Ankle Pain (Tendonitis)
Ankle pain is commonly due to a sprain or tendinitis. The severity of ankle sprains ranges from mild (which can resolve within 24 hours) to severe (which can require surgical repair). Tendinitis of the ankle can be caused by trauma or inflammation.
Ankylosing spondylitis is a type of arthritis that causes chronic inflammation of the spine. The tendency to develop ankylosing spondylitis is genetically inherited. Treatment incorporates medications, physical therapy, and exercise.
A broken bone is a fracture. There are different types of fractures, such as: compressed, open, stress, greenstick, spiral, vertebral compression, compound, and comminuted. Symptoms of a broken bone include pain at the site of injury, swelling, and bruising around the area of injury.

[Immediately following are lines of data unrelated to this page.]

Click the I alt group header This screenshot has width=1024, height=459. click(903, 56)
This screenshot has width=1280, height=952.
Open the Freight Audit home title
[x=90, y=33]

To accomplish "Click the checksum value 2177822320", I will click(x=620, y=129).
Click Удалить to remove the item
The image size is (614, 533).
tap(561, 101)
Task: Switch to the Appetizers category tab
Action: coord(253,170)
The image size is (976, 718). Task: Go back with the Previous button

Treatment of a fracture depends on the type and location of the injury.
A bruise, or contusion, is caused when blood vessels are damaged or broken as the result of a blow to the skin. The raised area of a bump or bruise results from blood leaking from these injured blood vessels into the tissues as well as from the body's response to the injury. Treatments include applying an ice pack and pressure to the area by hand.
A bursa is a fluid-filled sac found in the joints that cushions them. Bursitis is an inflammation of the bursae, most commonly caused by repetitive motion. Bursitis can be caused by a bacterial infection and should be treated with antibiotics. Doctors also recommend icing and resting the joint.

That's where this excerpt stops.